- SET TASK -
Change "Dev mode" to "Debug mode" in the part of the records that opens with the line containing "Image resolution: width=882" and closes with the line containing "coord(790,65)", then reproduce that part with every other detail unchanged.

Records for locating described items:
◇ ◇ ◇
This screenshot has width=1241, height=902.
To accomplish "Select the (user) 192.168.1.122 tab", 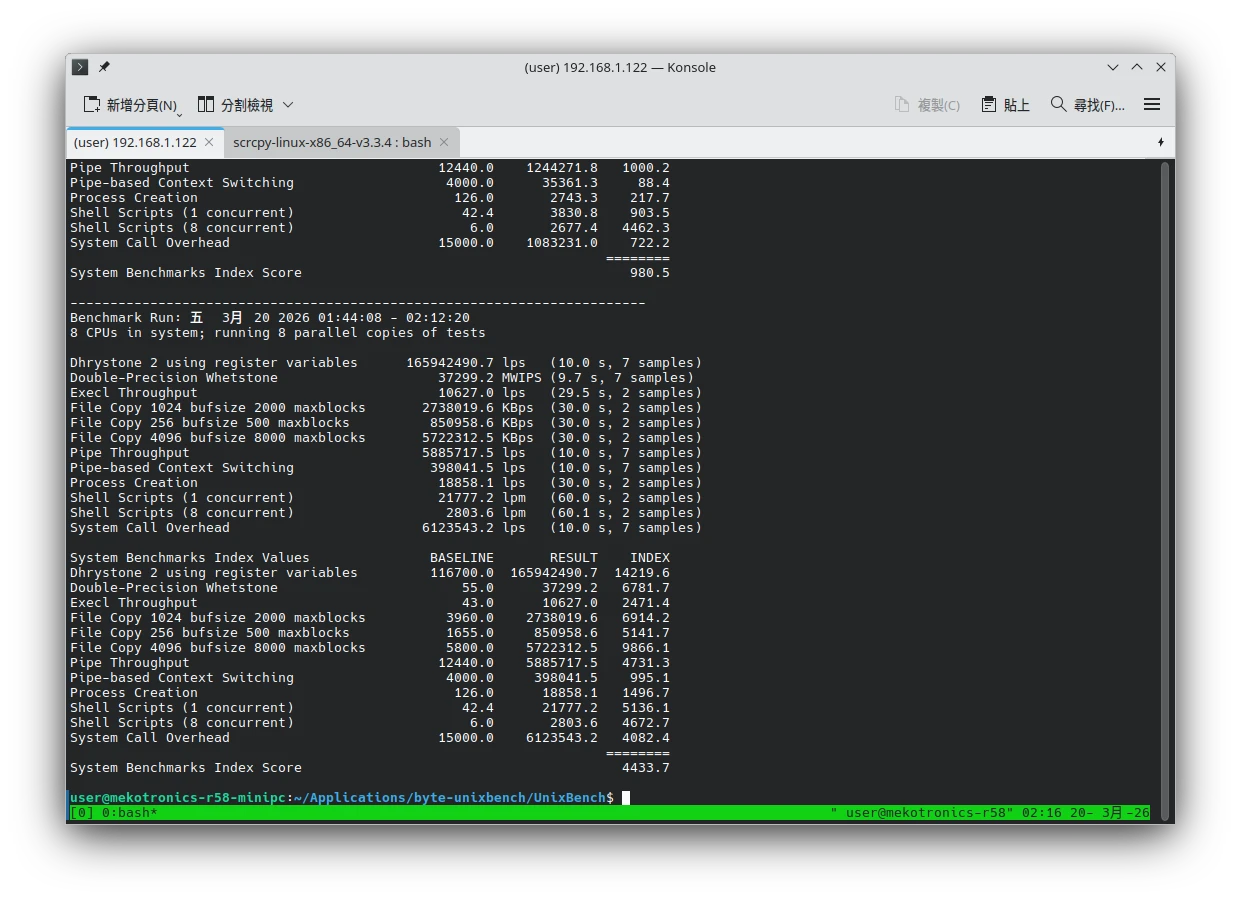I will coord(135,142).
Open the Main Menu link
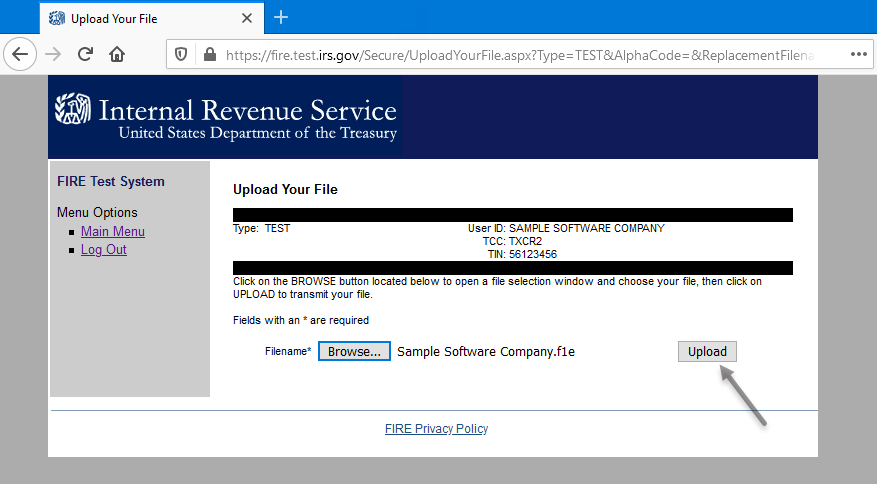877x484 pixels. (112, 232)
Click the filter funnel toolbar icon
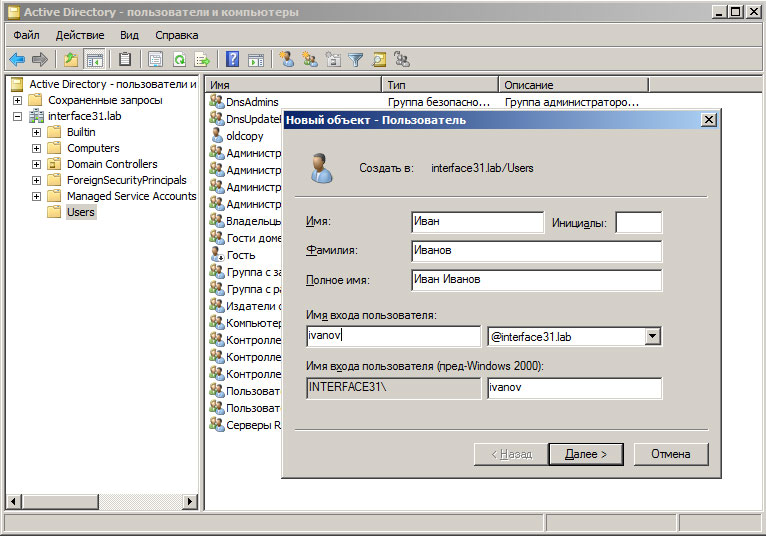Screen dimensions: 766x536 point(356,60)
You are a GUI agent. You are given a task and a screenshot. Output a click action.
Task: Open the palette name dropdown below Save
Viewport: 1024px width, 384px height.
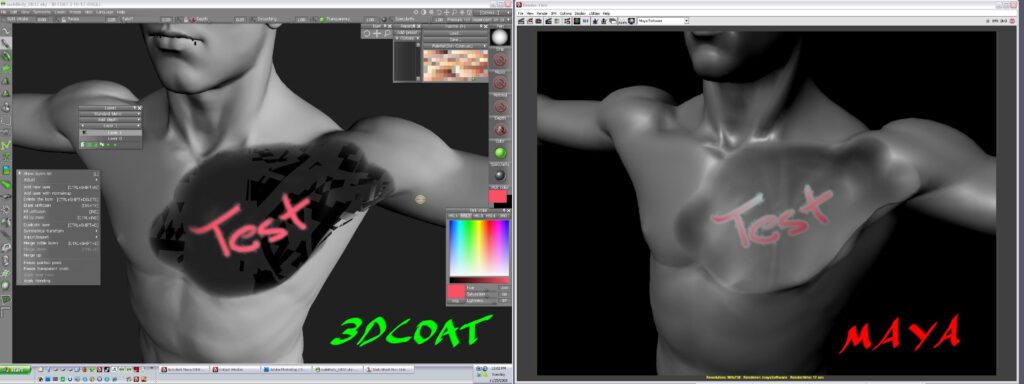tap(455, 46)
◇ ◇ ◇
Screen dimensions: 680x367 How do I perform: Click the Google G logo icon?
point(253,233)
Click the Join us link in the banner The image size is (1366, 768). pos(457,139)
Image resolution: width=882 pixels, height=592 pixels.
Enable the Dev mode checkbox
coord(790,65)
◇ ◇ ◇
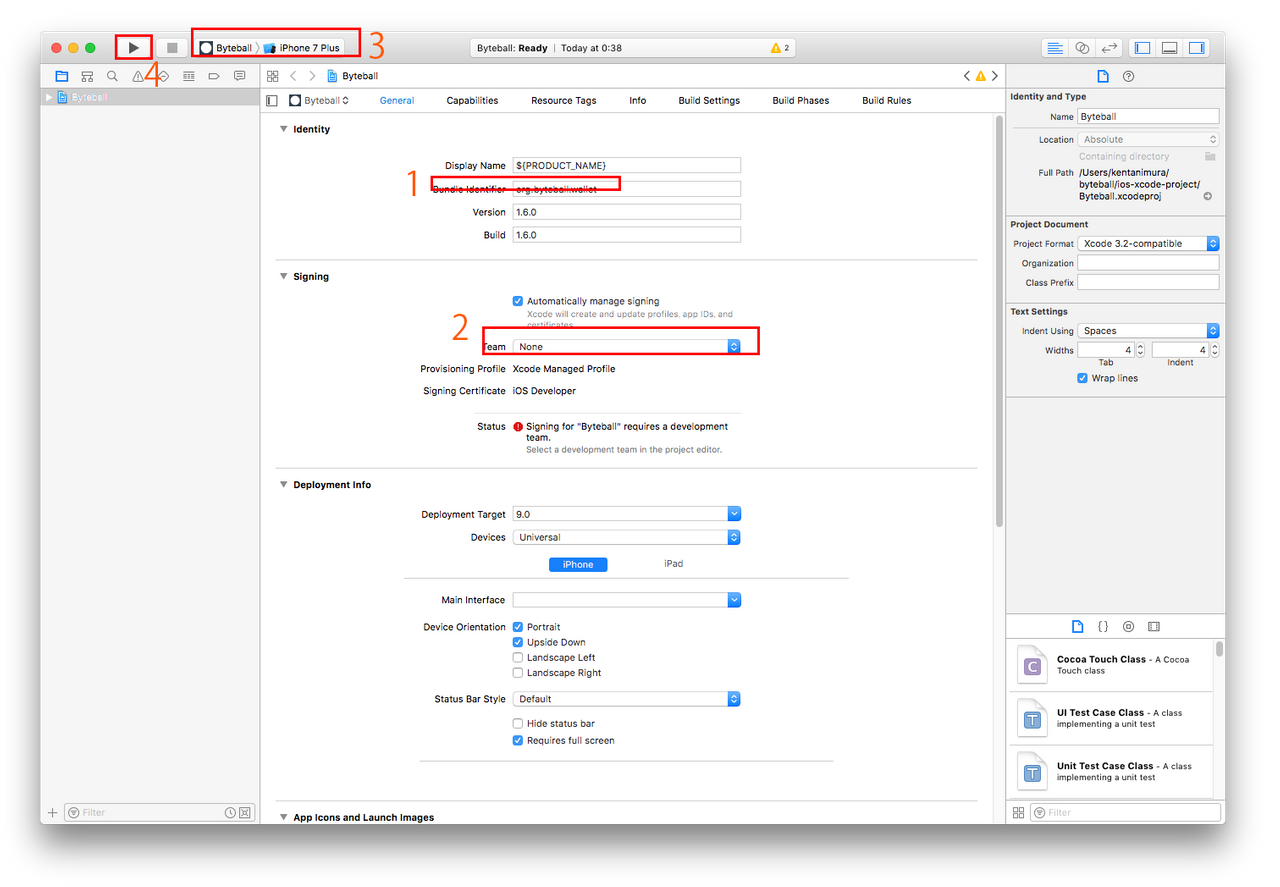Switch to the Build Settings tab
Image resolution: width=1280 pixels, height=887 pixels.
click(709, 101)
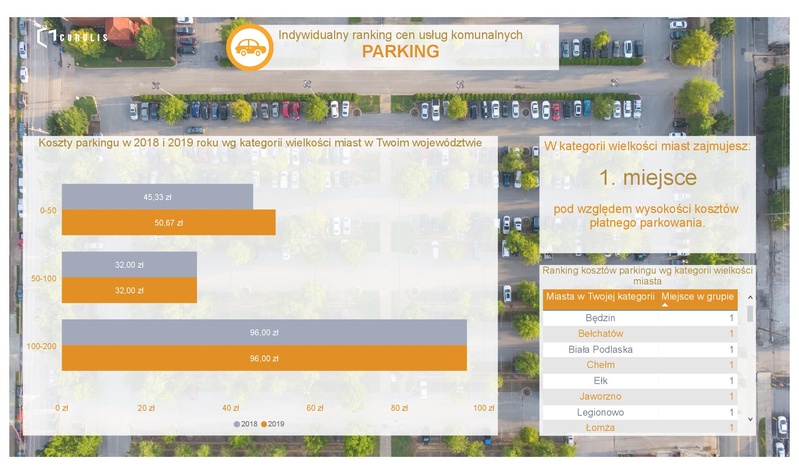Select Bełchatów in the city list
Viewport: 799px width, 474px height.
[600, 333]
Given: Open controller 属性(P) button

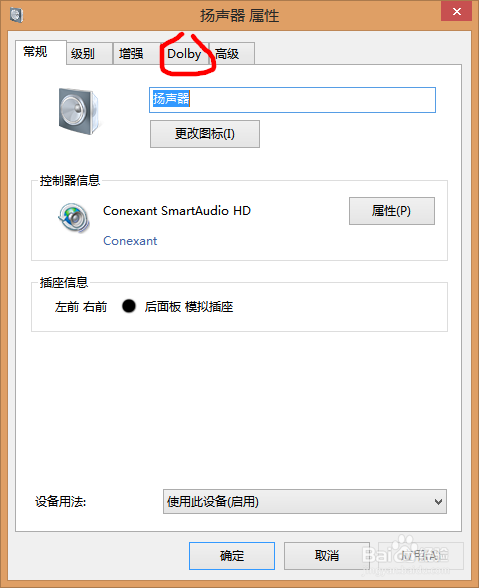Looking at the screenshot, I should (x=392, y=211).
◇ ◇ ◇
- OUTPUT OF THE EXERCISE -
Image resolution: width=882 pixels, height=592 pixels.
Enable the Debug mode checkbox
coord(790,65)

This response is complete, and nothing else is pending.